A Secret Service agent looks on as President Obama gives a speech.

A Secret Service agent looks on as President Obama gives a speech. White House file photo

Secret Service Removes Top Executives

How did the once-respected agency fall so far? And can new leaders turn it around?

The Secret Service couldn't protect the White House, and so now it's being forced to clean its own house.

The agency said Tuesday it was sweeping out four assistant directors, and a fifth had already announced his retirement. Acting Director Joseph Clancy gave the bosses of four divisions—protection, investigations, technology and public affairs—a month to clean out their desks. (They can retire, or request reassignment elsewhere in the Department of Homeland Security, which houses the Secret Service.) The Washington Post's Carol Leonnig, who has consistently broken news about the Secret Service's chaos, had the scoop.

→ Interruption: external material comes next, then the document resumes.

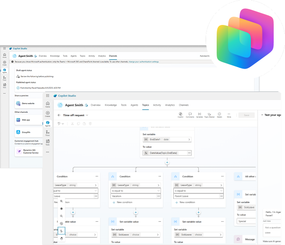Expand the Time off request title dropdown

87,115
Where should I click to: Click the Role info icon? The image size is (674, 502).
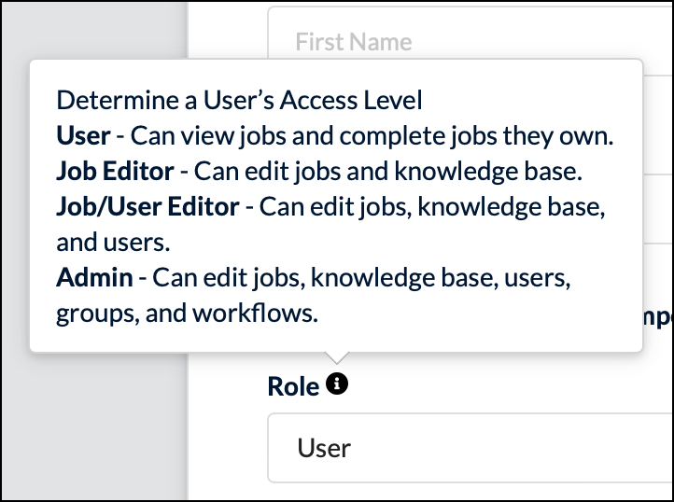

On one level, these departures are inevitable. The Secret Service has presided over a series of missteps that would be comical if it wasn't the main line of defense protecting the president, his family, and other leaders. There was the prostitution scandal in Colombia. There was the botched handling of a 2011 shooting. There was the intruder who made it over the White House fence and well into the building before being apprehended. And there were other, smaller errors, too. Director Julia Pierson was already forced to step down, and press reporting and a panel commissioned by the DHS revealed such deep systemic problems that a housecleaning was clearly in the cards.

But it's also a shocking fall from grace from an agency that was until recently among the country's most esteemed institutions. A 2009 Fox News poll, for example, found that 56 percent of respondents were very confident in its abilities, and only 8 percent lacked faith. Magazines—including this one—wrote fascinating pieces about how the agency pulled off the delicate choreography of protection. It's surprising and worrisome that the agency was able to rot so quickly from the inside.

“Change is necessary to gain a fresh perspective on how we conduct business,” Clancy told The Post in a statement. “I am certain any of our senior executives will be productive and valued assets either in other positions at the Secret Service or the department.”

President Obama hasn't said much about the scandal, but it's of particular relevance to him. On a personal level, of course, there's the matter of his family's safety. But on a political level, Obama as a liberal faces the challenge of ensuring that citizens have faith in government's abilities. The Secret Service's travails have been part of a steady slide in public perceptions. Now he has a double stake in making sure it can turn things around successfully.